* **EXERCISE BRIEF**:
Reproduce the listing below word for word, leaving out the pictures.

* **MATERIAL SHOWN**:
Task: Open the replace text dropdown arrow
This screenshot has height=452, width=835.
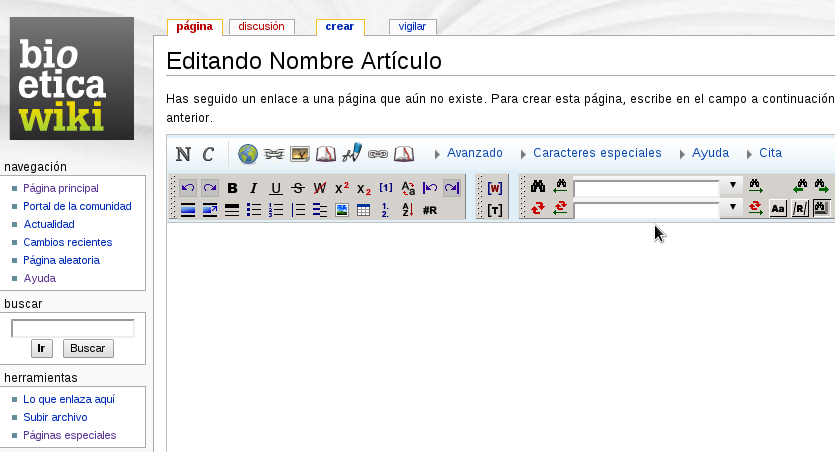Action: point(733,208)
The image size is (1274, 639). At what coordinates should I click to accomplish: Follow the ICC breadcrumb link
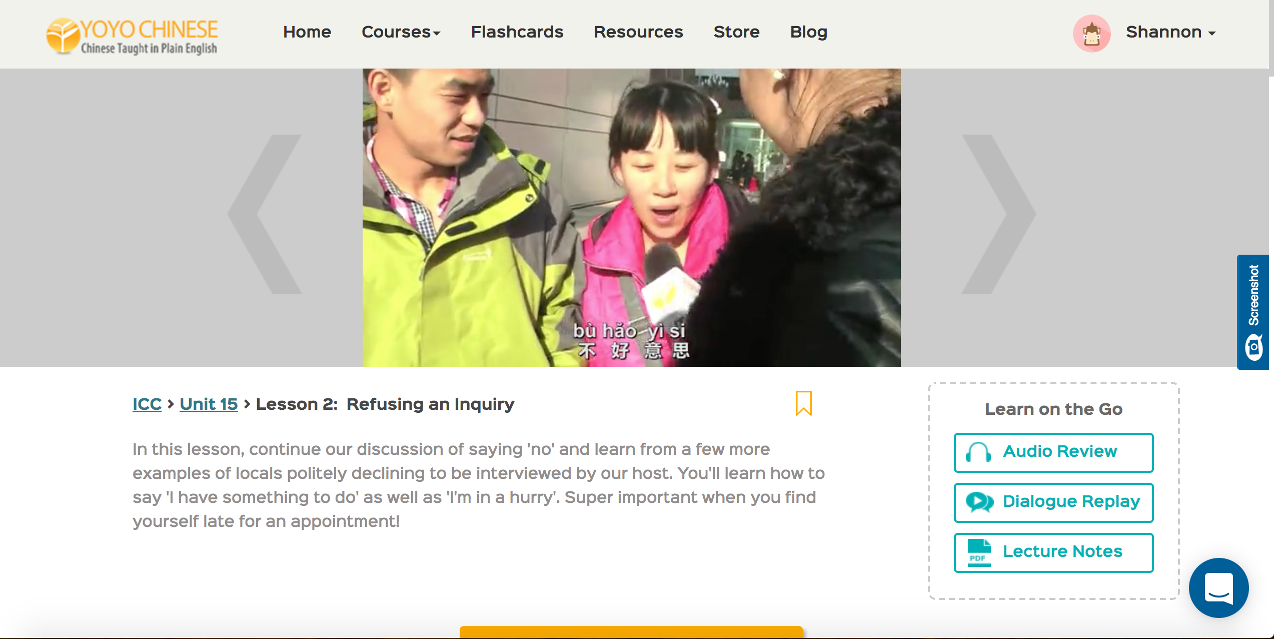tap(147, 404)
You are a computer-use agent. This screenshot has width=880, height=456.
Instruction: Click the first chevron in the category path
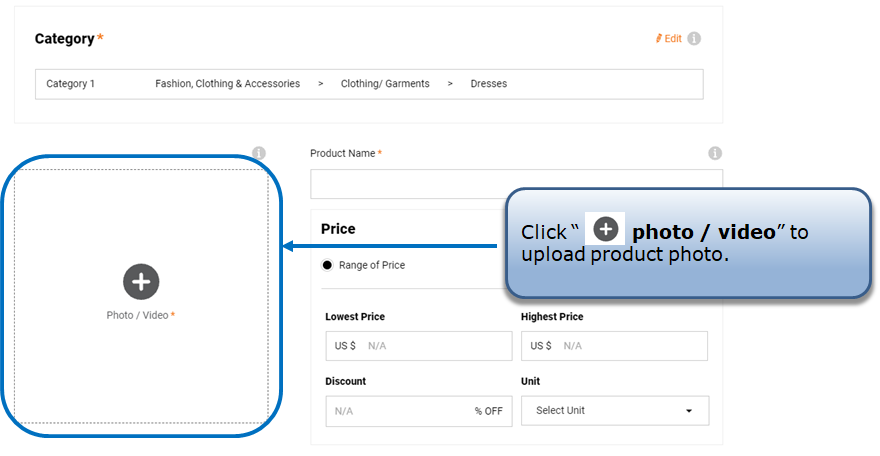tap(320, 84)
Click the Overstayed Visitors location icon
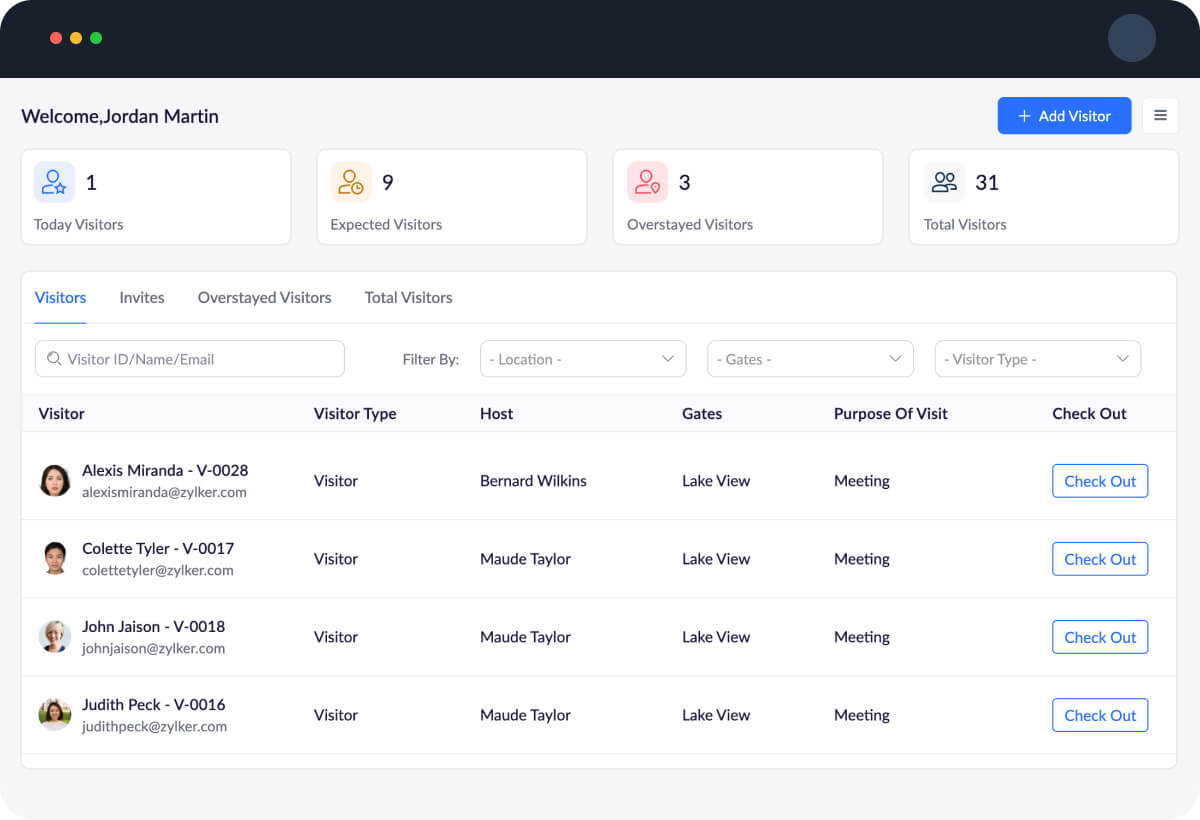 [647, 182]
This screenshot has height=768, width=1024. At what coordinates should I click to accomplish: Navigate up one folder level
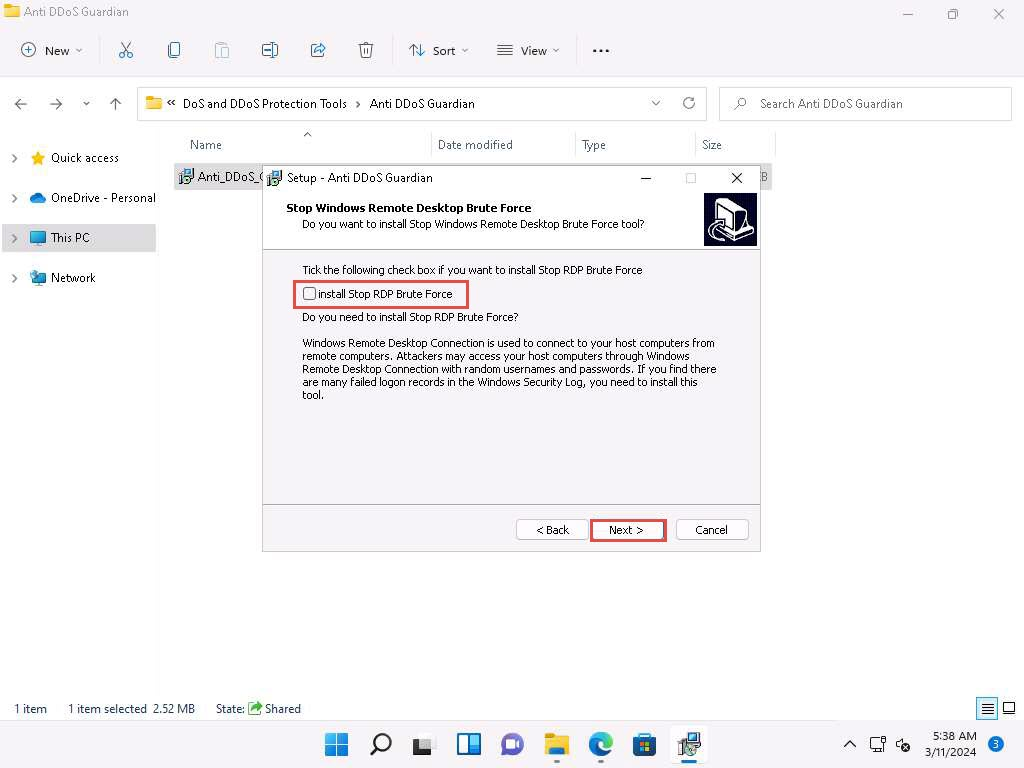pos(116,103)
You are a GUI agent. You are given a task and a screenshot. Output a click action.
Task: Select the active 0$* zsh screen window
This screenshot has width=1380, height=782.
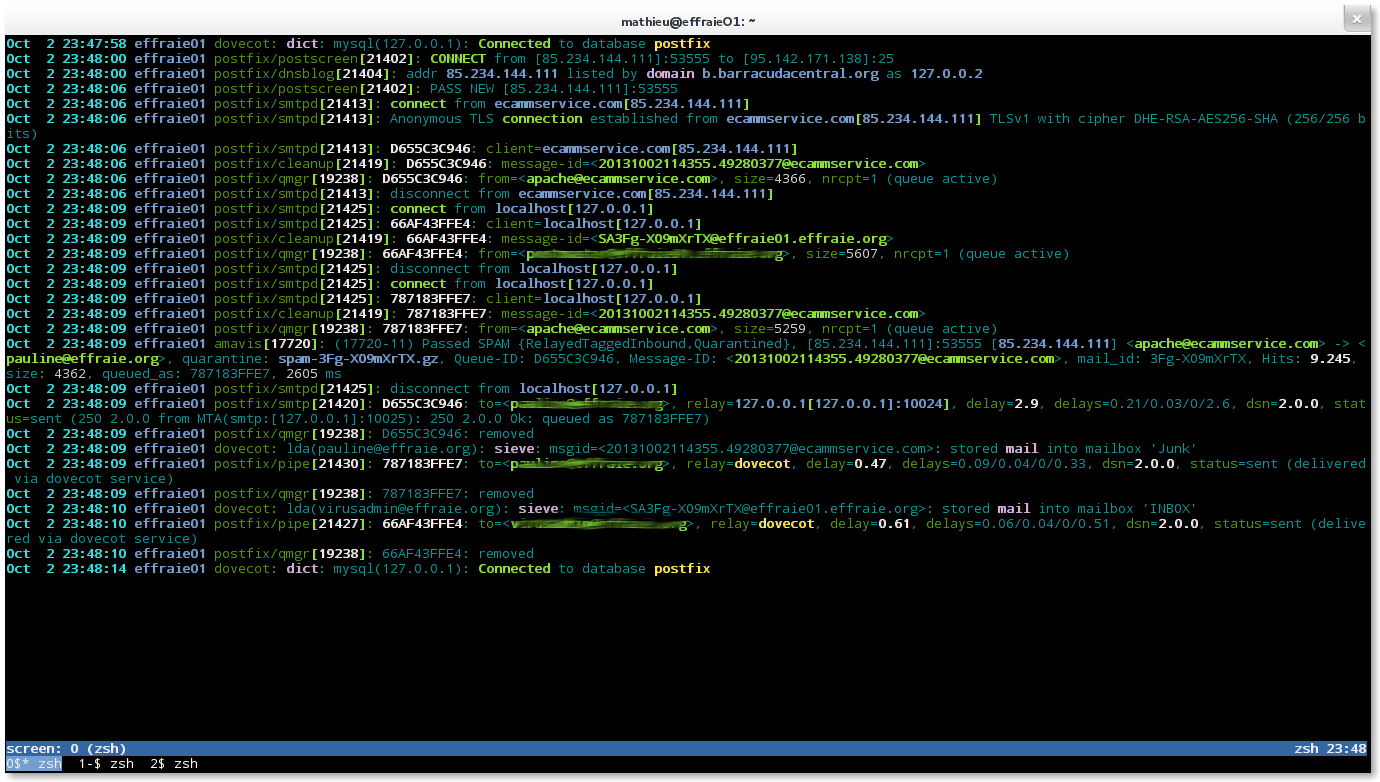click(x=34, y=764)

* **SOLUTION BELOW**:
Task: Open the replace text dropdown arrow
This screenshot has height=452, width=835.
Action: point(733,208)
The image size is (1274, 639). At what coordinates should I click to accomplish: Follow the ICC breadcrumb link
tap(147, 404)
You are a computer-use agent. This screenshot has width=880, height=456.
Instruction: Click the first chevron in the category path
tap(320, 84)
Click the Overstayed Visitors location icon
 [647, 182]
This screenshot has height=768, width=1024. At what coordinates should I click to accomplish: Navigate up one folder level
pos(116,103)
You are a GUI agent. You are given a task and a screenshot. Output a click action.
Task: Select the active 0$* zsh screen window
This screenshot has width=1380, height=782.
click(x=34, y=764)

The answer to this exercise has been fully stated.